Exercise text –
----

Kristin Martin

Alzheimersdisease.net community advocate Kristin MartinKristin brings a different aspect to the Alzheimer’s community. When it comes to this community, there are often times those left behind, the “forgotten generation.” As caregivers are busy taking care of the family member with Alzheimer’s, there are those family members that get pushed off to the side and they have to learn to deal and cope with this all on their own. This was Kristin.

She watched her mom take on the role of one of her grandfather’s caregivers, while she personally dealt with losing her grandfather slowly and carrying on in her home without her mom readily available. And so, she became the “forgotten generation.” The generation that is becoming adults, still need their own parents, and watching their family members slip away.

Alzheimer’s hit her personally, as she watched the stress and strain it put on her mom, but also, as she watched her grandfather slowly slip away into someone she didn’t recognize. He was one of her biggest role models and supporters. Watching him fade away brought about many challenges, but also contributed to her empathetic heart that is always willing to listen and to be a support for others. Along with having a compassionate ear to listen, advocacy is her passion.

Kristin and her husband, Dave live in Connecticut. She is a stay at home mom to three amazing and energetic boys that are 15, 12, and 9. She finds it a joy and privilege to be their mom and to watch them explore and learn about the world around them. Her family is her biggest accomplishment and she is so thankful for them. Kristin finds her strength in God and has relied on her faith to sustain her, hold her up, and offer her hope.

Kristin finds it a pleasure to be a part of the Health Union family and offering up a listening and supportive ear. No one should be alone, so know that you are not alone and together we can find a way to make a difference in the Alzheimer’s community. Blessings and Peace!

----

Task statement – Retype the profile of Kristin Martin above in full, with every word, mark and line break unchanged.

----

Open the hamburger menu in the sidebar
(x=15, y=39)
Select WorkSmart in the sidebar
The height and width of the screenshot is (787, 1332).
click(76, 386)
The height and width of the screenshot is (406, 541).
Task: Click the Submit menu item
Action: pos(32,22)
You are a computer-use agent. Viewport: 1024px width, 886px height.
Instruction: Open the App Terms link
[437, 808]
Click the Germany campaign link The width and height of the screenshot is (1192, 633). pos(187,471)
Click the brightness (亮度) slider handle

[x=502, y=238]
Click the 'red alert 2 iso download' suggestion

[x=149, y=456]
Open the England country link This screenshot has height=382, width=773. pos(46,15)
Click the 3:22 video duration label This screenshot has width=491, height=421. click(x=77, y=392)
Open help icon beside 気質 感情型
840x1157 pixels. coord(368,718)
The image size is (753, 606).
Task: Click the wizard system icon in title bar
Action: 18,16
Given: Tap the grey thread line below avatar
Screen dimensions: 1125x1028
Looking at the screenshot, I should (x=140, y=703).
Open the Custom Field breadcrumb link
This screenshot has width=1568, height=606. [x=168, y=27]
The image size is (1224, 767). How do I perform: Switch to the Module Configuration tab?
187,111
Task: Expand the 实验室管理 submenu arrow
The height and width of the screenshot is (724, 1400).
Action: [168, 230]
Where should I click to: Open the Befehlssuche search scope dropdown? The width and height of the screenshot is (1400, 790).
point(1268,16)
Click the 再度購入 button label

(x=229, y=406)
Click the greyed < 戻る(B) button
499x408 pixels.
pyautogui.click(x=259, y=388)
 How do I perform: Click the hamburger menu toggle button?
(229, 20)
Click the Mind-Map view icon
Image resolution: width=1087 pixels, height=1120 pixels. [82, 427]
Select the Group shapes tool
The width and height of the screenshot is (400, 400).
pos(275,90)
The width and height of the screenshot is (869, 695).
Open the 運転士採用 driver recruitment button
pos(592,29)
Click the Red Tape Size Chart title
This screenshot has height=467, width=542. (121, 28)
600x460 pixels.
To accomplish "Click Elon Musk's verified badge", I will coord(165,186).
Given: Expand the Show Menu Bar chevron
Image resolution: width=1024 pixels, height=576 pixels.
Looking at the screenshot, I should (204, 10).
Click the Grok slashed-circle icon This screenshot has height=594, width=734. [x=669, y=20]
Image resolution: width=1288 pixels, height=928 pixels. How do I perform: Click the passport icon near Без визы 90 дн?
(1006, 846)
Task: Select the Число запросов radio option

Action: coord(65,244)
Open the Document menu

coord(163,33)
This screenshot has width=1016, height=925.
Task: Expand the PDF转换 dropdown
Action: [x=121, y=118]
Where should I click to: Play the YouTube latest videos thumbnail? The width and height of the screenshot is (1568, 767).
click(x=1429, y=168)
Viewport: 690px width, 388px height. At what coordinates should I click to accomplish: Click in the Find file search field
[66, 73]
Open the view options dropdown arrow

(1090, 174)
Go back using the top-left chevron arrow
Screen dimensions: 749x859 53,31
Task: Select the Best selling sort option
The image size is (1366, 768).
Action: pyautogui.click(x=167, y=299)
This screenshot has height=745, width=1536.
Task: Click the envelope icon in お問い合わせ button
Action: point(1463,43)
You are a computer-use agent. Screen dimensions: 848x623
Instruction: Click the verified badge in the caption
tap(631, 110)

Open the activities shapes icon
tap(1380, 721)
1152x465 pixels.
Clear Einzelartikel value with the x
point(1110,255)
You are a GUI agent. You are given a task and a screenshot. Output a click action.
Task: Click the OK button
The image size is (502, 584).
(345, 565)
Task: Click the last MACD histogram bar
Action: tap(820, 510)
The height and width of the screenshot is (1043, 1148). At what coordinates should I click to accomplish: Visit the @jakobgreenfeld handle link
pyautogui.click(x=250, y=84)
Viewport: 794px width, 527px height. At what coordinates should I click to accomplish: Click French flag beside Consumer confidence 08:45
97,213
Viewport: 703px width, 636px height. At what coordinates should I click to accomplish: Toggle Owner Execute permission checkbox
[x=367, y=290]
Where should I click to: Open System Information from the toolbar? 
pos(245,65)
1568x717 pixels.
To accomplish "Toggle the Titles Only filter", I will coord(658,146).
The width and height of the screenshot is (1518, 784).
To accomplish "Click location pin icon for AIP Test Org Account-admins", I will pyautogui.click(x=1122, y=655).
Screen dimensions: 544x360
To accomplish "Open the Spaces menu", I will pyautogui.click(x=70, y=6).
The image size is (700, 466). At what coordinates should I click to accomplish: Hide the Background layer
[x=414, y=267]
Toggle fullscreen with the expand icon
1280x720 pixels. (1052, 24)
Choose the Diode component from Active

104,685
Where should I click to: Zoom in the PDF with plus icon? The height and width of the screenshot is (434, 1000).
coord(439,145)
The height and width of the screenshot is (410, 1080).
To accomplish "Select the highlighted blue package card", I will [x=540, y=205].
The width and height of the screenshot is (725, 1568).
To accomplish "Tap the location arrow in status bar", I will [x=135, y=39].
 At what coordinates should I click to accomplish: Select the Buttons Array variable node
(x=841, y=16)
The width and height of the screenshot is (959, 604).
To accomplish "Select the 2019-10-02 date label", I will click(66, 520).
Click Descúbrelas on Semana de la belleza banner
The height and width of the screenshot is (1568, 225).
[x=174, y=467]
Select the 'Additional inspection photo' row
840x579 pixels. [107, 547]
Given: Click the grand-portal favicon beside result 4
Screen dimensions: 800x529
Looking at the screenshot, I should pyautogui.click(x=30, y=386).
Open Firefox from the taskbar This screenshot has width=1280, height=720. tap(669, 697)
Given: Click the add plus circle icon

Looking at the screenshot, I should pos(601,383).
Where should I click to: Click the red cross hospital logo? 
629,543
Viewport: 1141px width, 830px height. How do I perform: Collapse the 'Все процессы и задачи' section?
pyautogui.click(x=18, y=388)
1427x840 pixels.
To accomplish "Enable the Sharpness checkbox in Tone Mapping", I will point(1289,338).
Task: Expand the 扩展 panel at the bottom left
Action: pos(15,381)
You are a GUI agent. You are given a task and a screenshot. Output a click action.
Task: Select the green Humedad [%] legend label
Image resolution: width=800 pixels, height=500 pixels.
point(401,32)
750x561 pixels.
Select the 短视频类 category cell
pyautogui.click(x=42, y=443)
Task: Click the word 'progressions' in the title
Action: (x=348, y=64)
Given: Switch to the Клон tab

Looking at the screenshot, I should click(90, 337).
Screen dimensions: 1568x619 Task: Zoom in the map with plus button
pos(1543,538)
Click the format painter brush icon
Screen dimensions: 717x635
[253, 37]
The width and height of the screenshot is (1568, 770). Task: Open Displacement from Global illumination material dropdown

----

Problem solution –
Kristin Martin

Alzheimersdisease.net community advocate Kristin MartinKristin brings a different aspect to the Alzheimer’s community. When it comes to this community, there are often times those left behind, the “forgotten generation.” As caregivers are busy taking care of the family member with Alzheimer’s, there are those family members that get pushed off to the side and they have to learn to deal and cope with this all on their own. This was Kristin.

She watched her mom take on the role of one of her grandfather’s caregivers, while she personally dealt with losing her grandfather slowly and carrying on in her home without her mom readily available. And so, she became the “forgotten generation.” The generation that is becoming adults, still need their own parents, and watching their family members slip away.

Alzheimer’s hit her personally, as she watched the stress and strain it put on her mom, but also, as she watched her grandfather slowly slip away into someone she didn’t recognize. He was one of her biggest role models and supporters. Watching him fade away brought about many challenges, but also contributed to her empathetic heart that is always willing to listen and to be a support for others. Along with having a compassionate ear to listen, advocacy is her passion.

Kristin and her husband, Dave live in Connecticut. She is a stay at home mom to three amazing and energetic boys that are 15, 12, and 9. She finds it a joy and privilege to be their mom and to watch them explore and learn about the world around them. Her family is her biggest accomplishment and she is so thankful for them. Kristin finds her strength in God and has relied on her faith to sustain her, hold her up, and offer her hope.

Kristin finds it a pleasure to be a part of the Health Union family and offering up a listening and supportive ear. No one should be alone, so know that you are not alone and together we can find a way to make a difference in the Alzheimer’s community. Blessings and Peace!